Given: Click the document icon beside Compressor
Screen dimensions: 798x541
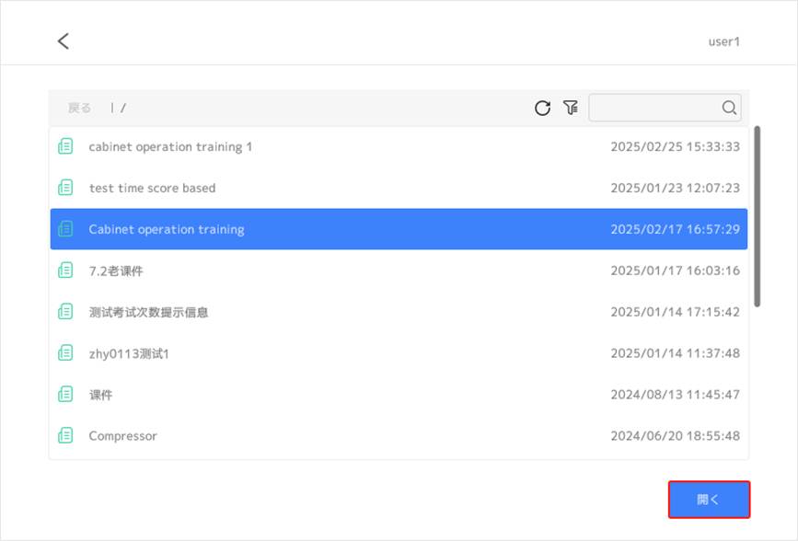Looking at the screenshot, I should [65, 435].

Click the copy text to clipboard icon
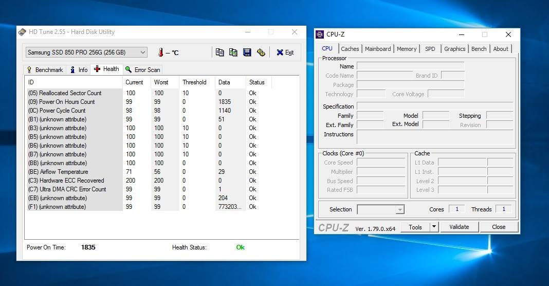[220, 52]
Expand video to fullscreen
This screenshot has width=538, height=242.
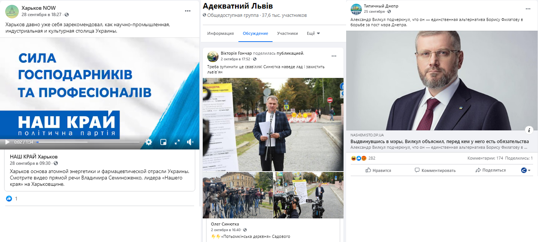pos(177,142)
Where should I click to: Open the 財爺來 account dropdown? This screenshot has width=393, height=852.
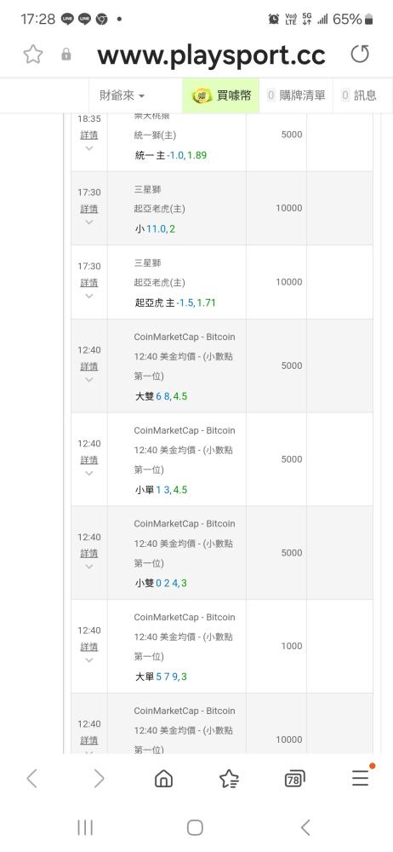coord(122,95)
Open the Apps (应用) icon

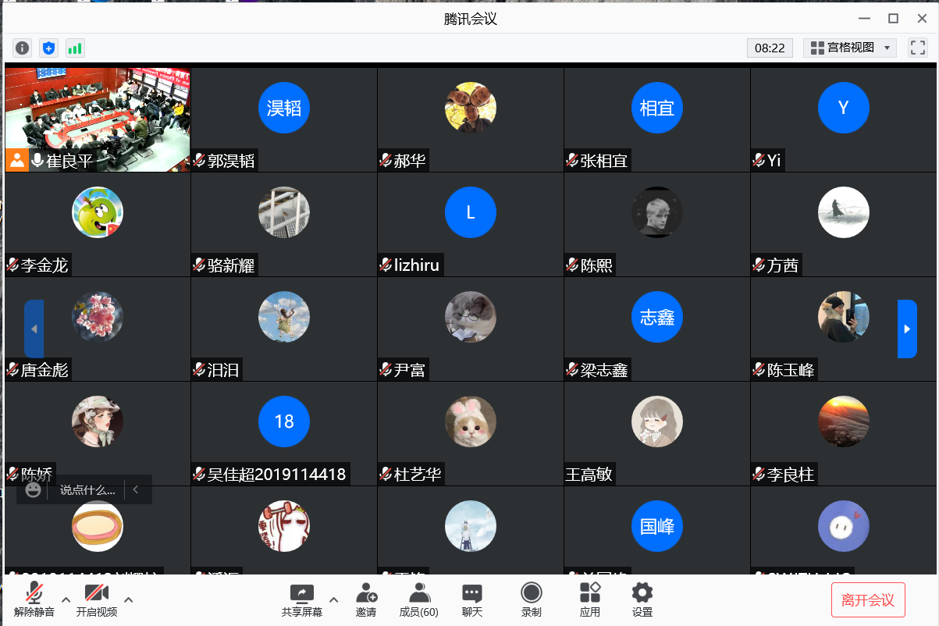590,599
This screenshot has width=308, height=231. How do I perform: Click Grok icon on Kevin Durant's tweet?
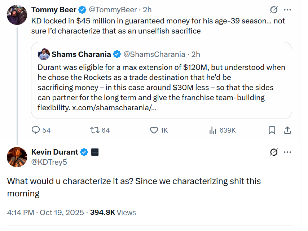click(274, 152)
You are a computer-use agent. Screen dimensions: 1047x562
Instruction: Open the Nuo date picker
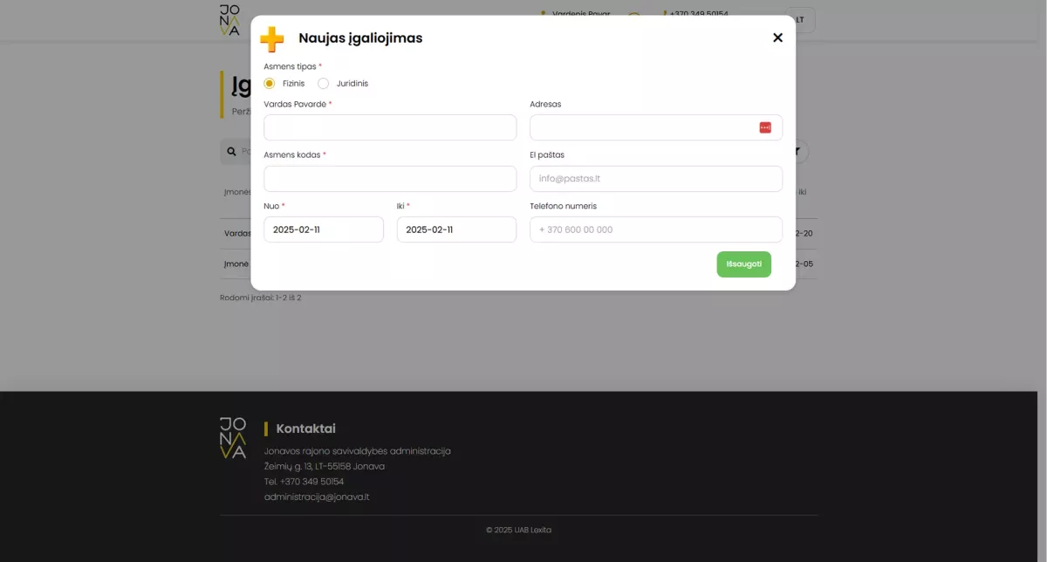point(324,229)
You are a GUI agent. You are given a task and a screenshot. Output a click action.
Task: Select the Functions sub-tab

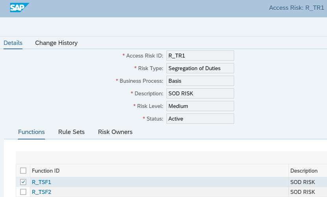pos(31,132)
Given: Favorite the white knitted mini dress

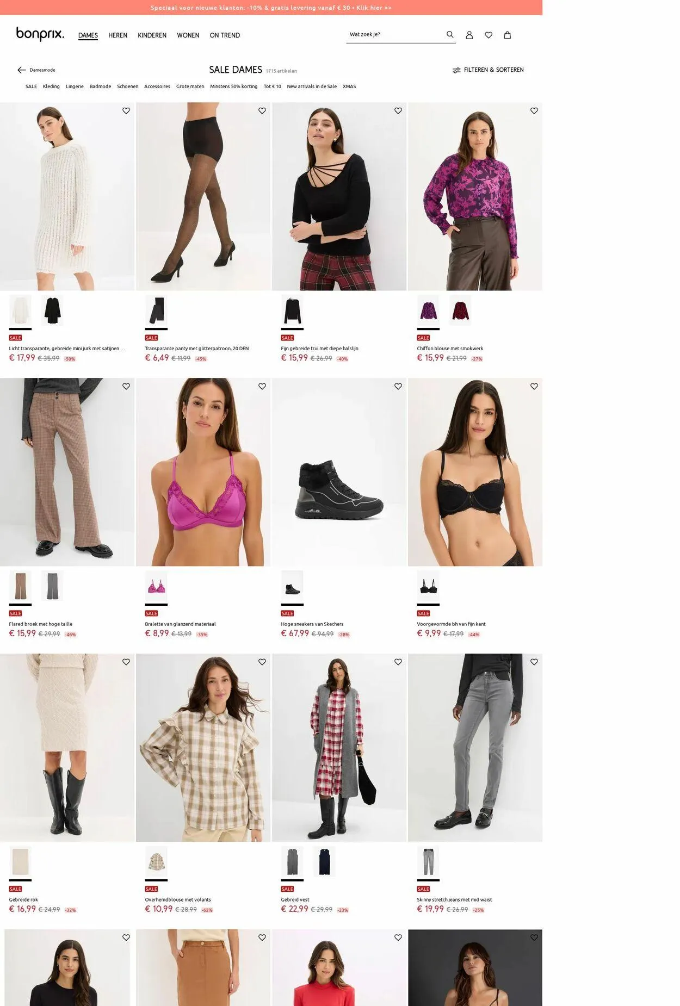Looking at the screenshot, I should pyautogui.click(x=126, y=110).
• • • •
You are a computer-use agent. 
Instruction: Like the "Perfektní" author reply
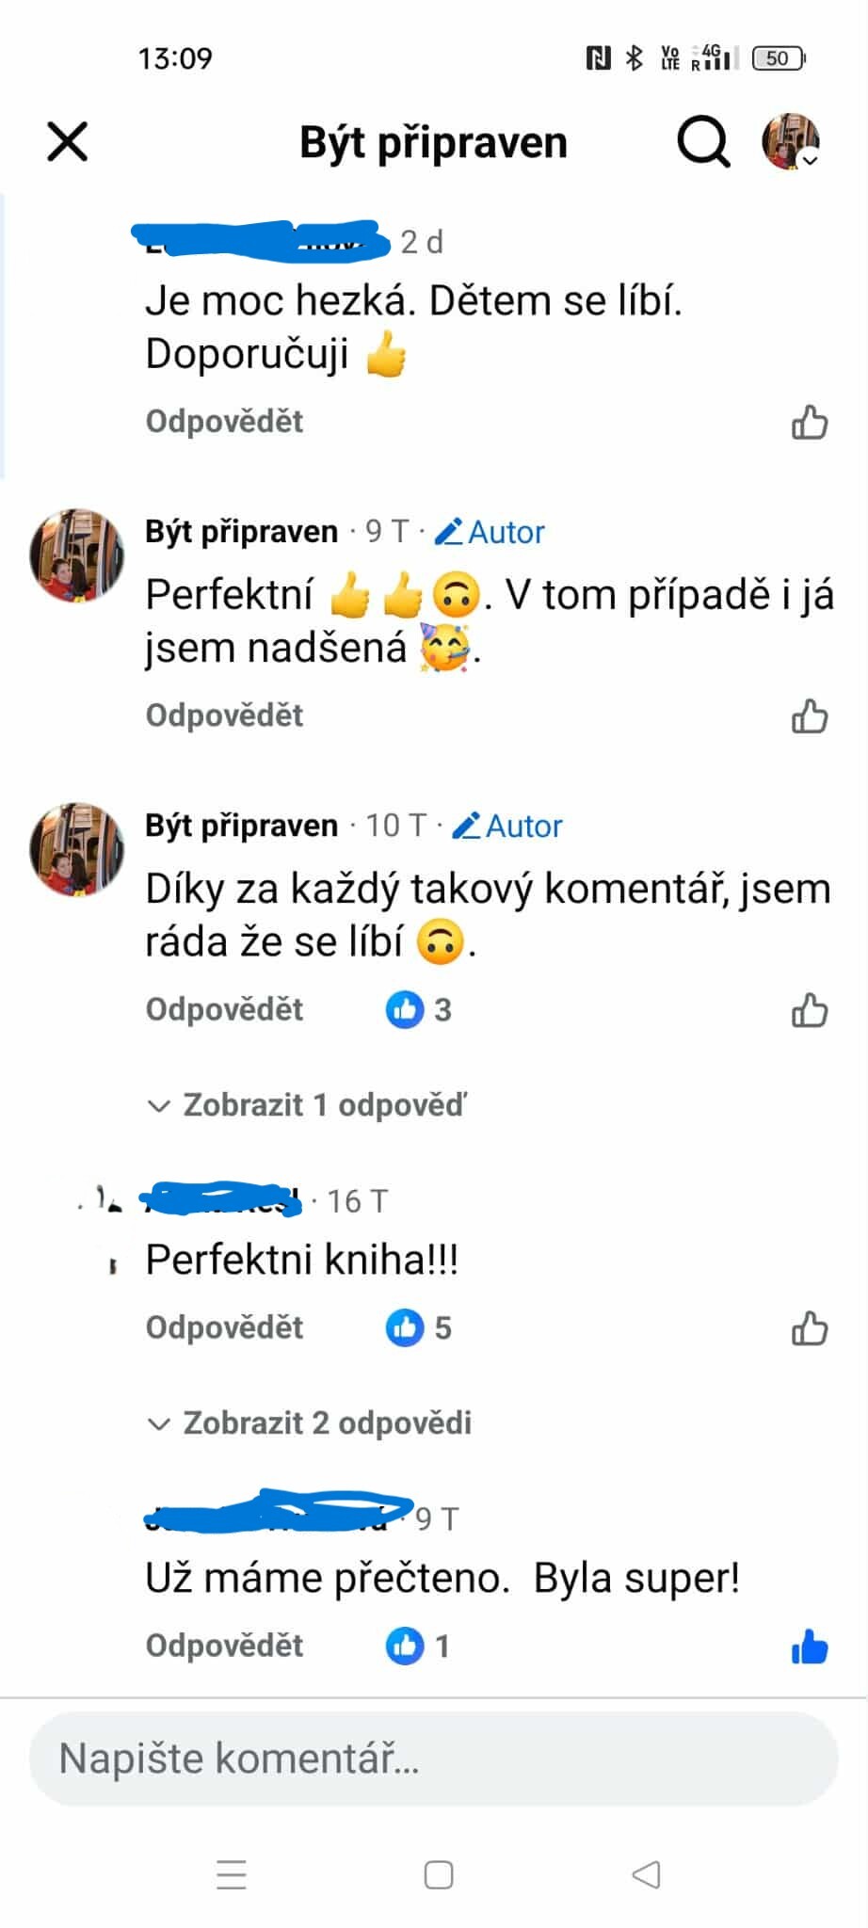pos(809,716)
• • • •
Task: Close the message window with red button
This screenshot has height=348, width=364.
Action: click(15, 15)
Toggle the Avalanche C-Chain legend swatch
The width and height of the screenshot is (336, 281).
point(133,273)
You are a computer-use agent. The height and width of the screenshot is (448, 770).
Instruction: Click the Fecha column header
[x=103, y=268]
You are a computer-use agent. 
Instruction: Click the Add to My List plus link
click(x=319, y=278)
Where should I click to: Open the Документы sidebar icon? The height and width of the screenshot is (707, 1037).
• • • •
### Activity
For the material above, give again only the lines starting at the line that contains "Where should I click to: Open the 財爺來" and ending at the line that contains "You are a computer-use agent. Screen". Pictures do not belong in the copy.

### Answer for the task
Where should I click to: Open the 財爺來 account dropdown? This screenshot has width=393, height=852.
coord(122,95)
Open the Apps (应用) icon

590,599
This screenshot has width=308, height=231. How do I perform: Click Grok icon on Kevin Durant's tweet?
click(274, 152)
You are a computer-use agent. Screen dimensions: 1047x562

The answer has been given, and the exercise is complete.